OcWikiDialects: A Wikipedia Dataset with Rich Metadata for Occitan Dialect Identification

This repository contains the code, dataset, models and analyses described in the following paper, presented at VarDial 2026:

@inproceedings{nedey-etal-2026-ocwikidialects,
    title = "{O}c{W}iki{D}ialects: A {W}ikipedia Dataset With Rich Metadata for {O}ccitan Dialect Identification",
    author = "N{\'e}dey, Oriane  and
      Bawden, Rachel  and
      Cl{\'e}rice, Thibault  and
      Sagot, Beno{\^i}t",
    editor = {Scherrer, Yves  and
      Aepli, No{\"e}mi  and
      Blaschke, Verena  and
      Jauhiainen, Tommi  and
      Ljube{\v{s}}i{\'c}, Nikola  and
      Nakov, Preslav  and
      Tiedemann, J{\"o}rg  and
      Zampieri, Marcos},
    booktitle = "Proceedings of the 13th Workshop on {NLP} for Similar Languages, Varieties and Dialects (VarDial 2026)",
    month = mar,
    year = "2026",
    address = "Rabat, Morocco",
    publisher = "Association for Computational Linguistics",
    url = "https://aclanthology.org/2026.vardial-1.4/",
    doi = "10.18653/v1/2026.vardial-1.4",
    pages = "45--57"
}

Released assets

The released dataset and models can be found in the assets of the GitHub release. We released the OcWikiDialects dataset (JSONL + CSV splits) as well as the SVM, FastText and BERT models trained on the concatenated datasets without text preprocessing. Due to its size, our custom FastText embedding model will be released at another location.

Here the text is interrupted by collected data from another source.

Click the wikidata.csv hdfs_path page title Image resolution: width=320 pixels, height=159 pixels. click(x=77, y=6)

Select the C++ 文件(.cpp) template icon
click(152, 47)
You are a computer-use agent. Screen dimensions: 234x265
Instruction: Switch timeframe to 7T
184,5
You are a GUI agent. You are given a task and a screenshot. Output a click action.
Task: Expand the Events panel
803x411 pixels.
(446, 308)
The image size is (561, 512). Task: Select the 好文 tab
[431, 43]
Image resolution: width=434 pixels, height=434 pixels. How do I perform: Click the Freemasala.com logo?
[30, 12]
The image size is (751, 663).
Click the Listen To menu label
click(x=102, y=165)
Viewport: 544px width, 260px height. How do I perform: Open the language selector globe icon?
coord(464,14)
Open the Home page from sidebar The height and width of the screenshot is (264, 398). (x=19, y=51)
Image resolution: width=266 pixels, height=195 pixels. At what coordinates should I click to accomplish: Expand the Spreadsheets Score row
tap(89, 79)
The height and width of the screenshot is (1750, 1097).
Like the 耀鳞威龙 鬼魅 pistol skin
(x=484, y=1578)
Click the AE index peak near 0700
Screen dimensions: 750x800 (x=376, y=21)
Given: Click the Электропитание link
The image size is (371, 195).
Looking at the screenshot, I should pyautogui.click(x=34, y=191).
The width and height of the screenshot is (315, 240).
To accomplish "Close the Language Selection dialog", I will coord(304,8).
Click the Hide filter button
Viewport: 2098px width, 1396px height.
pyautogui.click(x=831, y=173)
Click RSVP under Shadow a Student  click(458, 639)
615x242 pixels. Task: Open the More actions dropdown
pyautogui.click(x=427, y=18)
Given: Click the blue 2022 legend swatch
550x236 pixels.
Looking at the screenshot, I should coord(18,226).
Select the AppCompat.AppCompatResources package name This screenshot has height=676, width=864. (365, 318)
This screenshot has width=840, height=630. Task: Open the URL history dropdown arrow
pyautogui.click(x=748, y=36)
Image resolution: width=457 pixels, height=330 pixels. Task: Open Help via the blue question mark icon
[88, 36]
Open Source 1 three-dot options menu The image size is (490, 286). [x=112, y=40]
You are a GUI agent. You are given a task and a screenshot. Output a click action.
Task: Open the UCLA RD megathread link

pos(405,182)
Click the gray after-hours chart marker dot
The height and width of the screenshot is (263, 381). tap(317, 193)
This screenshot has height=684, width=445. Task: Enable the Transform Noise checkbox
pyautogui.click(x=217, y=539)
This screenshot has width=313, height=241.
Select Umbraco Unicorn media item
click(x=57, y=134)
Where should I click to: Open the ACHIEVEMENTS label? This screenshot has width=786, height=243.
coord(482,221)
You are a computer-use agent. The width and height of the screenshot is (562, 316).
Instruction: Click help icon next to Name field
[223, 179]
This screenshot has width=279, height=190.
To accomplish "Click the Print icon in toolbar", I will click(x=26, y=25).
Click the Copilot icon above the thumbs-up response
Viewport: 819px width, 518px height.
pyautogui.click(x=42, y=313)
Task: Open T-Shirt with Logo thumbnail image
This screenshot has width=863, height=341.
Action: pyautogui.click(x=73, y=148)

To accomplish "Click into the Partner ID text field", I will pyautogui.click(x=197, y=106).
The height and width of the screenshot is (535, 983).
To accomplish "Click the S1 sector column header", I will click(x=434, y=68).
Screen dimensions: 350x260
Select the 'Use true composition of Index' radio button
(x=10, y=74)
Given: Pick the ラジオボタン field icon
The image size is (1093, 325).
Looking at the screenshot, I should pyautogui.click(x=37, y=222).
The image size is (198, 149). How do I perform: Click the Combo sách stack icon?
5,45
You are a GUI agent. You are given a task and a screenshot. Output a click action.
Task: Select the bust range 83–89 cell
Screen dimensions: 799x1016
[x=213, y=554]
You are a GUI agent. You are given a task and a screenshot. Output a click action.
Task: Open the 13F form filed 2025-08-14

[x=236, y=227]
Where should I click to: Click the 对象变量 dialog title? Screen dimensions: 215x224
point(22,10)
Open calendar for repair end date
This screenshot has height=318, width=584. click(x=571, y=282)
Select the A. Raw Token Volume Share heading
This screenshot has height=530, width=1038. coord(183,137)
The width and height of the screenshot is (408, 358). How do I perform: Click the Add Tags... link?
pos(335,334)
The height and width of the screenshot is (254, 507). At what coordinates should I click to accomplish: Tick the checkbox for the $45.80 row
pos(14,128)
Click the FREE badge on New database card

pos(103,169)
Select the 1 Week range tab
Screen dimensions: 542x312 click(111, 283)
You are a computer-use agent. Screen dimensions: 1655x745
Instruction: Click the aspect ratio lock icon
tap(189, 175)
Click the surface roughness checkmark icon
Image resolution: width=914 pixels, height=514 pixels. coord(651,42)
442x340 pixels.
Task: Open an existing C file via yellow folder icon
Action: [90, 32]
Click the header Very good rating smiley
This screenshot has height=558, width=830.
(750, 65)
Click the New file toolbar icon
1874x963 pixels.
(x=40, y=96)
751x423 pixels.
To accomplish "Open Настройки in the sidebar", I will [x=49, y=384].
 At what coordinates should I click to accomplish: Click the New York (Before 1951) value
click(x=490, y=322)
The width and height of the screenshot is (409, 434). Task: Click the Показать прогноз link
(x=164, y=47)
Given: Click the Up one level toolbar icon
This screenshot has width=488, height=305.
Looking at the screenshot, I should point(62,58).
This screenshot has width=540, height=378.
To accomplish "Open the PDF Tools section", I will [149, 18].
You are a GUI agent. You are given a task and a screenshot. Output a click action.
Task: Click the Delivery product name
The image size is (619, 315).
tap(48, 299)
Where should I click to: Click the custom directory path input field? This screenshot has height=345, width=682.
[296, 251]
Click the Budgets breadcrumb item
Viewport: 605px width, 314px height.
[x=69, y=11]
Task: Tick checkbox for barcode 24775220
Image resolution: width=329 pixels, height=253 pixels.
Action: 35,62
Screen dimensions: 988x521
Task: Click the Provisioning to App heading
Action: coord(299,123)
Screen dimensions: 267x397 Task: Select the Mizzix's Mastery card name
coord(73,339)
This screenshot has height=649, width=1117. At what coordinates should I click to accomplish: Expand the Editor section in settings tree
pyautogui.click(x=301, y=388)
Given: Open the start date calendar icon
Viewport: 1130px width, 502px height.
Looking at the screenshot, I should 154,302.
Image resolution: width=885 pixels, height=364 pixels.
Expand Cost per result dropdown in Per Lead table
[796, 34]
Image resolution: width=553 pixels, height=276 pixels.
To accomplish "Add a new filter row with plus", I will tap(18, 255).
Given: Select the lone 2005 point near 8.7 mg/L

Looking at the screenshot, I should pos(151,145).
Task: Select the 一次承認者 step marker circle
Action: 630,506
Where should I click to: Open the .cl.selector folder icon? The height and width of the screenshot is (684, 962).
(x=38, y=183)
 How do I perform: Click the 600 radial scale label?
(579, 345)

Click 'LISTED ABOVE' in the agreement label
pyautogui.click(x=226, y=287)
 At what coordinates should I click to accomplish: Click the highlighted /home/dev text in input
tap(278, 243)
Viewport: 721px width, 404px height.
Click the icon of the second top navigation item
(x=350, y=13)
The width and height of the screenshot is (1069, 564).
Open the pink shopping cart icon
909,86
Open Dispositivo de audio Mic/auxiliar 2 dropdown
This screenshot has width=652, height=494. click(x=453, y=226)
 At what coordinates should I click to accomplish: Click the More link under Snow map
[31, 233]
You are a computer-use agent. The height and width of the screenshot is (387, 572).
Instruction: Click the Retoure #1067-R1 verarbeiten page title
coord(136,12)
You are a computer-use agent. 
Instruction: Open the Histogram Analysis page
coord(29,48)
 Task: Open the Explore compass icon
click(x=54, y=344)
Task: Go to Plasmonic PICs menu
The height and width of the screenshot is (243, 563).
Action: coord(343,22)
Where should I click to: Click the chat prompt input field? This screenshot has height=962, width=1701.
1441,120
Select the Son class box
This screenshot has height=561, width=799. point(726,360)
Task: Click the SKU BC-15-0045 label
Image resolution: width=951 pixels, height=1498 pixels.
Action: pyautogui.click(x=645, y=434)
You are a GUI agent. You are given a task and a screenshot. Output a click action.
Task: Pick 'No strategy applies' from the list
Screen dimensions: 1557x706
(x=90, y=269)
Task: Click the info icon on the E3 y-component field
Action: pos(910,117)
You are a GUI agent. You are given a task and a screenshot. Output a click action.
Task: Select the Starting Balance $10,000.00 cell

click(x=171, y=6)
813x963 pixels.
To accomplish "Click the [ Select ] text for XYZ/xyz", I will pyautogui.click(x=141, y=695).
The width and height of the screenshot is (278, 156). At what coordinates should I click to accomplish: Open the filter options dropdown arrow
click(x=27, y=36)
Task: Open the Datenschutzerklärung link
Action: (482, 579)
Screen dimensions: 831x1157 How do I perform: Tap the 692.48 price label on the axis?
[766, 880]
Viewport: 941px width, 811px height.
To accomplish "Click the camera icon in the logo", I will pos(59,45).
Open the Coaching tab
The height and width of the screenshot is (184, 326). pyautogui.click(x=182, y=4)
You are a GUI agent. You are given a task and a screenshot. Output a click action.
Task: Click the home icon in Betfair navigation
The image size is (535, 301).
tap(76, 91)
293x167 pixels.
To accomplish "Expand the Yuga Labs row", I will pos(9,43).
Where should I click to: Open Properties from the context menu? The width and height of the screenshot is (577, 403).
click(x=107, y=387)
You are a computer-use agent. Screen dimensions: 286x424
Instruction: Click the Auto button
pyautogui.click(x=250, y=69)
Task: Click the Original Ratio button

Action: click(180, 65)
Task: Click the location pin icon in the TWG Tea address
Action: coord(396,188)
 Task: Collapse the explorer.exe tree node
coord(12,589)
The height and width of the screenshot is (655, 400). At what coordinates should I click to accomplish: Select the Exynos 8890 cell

The OcWikiDialects dataset

The OcWikiDialects dataset contains 7,247 articles, each split into paragraphs (57k in total) and into sentences (288k), for a total of approximately 4M tokens. 10 varieties of (or closely-related) Occitan are represented: Auvergnat, Gascon, Limousine, Languedocian, Provençal, Vivaroalpine, Aranese, Niçard, Aguianese and Marchese.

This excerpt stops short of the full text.